Bruce Weber American, b. 1946

Stuntmen, Point Conception Beach, Santa Barbara, CA, 1987.
Gelatin Silver Print.
Edition of 15
11 x 14 in / 27 x 35 cm

Edition of 5
20 x 24 in / 50 × 60 cm
Hand-signed by artist, titled, numbered and dated on print verso

One man stands upright on the saddle of a white horse, arms thrown wide, while a second hangs inverted against his chest, a polished dress shoe pointed at the sky where a head should be. The miracle is not the balance but the wool: pressed trousers, cashmere, a clean white collar, worn by bodies behaving as no clothed body should. To photograph stunt performers is to photograph people whose profession is to be unseen — doubles filmed from behind, from a distance, looking away. Here that arrangement is reversed. The camera, for once, asks them to be the subject rather than the substitute, and the picture's charge comes from that inversion as much as from the literal one.

A photograph like this sells an image of effortlessness that conceals an entire economy of risk. The Calvin Klein garment is supposed to read as ease; the men inside it are supplying the opposite — torque, training, the family trade of falling correctly. What the lens preserves is the instant before consequence, and it preserves it precisely because consequence has been outsourced to professionals who will not be hurt. We are being shown danger with the danger removed, which is one definition of glamour. The plain California light and the indifferent horse refuse to dramatize any of it.

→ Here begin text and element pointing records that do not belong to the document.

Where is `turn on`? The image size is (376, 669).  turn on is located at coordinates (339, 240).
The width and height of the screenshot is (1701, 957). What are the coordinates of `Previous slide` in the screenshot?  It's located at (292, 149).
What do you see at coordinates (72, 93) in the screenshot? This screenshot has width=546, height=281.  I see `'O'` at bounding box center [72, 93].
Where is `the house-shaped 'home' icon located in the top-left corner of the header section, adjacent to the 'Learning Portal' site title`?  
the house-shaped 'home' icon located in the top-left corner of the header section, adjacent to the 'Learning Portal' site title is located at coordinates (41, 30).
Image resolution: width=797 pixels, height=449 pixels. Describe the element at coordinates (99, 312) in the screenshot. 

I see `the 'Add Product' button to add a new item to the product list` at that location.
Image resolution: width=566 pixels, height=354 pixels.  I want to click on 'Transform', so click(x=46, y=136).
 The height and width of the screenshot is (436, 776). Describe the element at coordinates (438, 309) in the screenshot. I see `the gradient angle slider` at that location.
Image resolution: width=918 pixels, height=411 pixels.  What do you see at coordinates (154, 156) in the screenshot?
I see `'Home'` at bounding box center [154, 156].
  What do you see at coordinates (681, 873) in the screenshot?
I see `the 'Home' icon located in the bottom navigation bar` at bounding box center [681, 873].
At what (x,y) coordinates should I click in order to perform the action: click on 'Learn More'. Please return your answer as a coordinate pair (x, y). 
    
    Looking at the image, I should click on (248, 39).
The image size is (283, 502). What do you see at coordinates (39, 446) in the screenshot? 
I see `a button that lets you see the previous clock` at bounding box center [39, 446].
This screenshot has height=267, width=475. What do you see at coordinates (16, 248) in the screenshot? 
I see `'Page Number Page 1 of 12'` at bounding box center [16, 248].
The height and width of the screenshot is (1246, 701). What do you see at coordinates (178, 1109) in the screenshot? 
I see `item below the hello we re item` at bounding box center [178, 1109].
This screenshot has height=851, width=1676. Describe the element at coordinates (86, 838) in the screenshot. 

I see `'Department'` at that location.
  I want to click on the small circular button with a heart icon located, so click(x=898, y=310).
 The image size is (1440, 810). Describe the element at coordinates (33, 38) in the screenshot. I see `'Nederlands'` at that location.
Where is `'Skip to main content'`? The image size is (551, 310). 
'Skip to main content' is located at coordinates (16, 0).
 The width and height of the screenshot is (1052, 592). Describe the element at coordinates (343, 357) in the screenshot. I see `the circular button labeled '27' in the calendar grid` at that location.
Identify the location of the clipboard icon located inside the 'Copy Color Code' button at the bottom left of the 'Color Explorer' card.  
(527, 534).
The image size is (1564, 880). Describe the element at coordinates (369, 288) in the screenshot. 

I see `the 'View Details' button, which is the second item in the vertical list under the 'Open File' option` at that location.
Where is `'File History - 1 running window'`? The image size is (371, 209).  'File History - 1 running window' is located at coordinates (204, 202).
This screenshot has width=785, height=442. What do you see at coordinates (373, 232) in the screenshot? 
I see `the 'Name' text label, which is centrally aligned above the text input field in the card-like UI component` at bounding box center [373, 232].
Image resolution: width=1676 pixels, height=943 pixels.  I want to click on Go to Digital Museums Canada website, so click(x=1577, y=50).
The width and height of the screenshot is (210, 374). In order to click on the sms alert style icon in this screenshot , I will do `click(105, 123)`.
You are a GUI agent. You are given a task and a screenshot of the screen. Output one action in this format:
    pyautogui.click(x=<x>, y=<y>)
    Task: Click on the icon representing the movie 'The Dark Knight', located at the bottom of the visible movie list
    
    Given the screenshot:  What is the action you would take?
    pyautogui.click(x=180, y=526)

Made on a Santa Barbara beach in 1987 for a commercial sitting, the frame outlived its assignment, as Weber's strongest pictures tend to. He turned a fashion brief into a study of the body as both athlete and ornament, and the gap between those two ideas is where the image keeps living. Rare in this size, it remains among the most quietly subversive things he made for advertising: an order to admire the clothes that we disobey, looking instead at the men.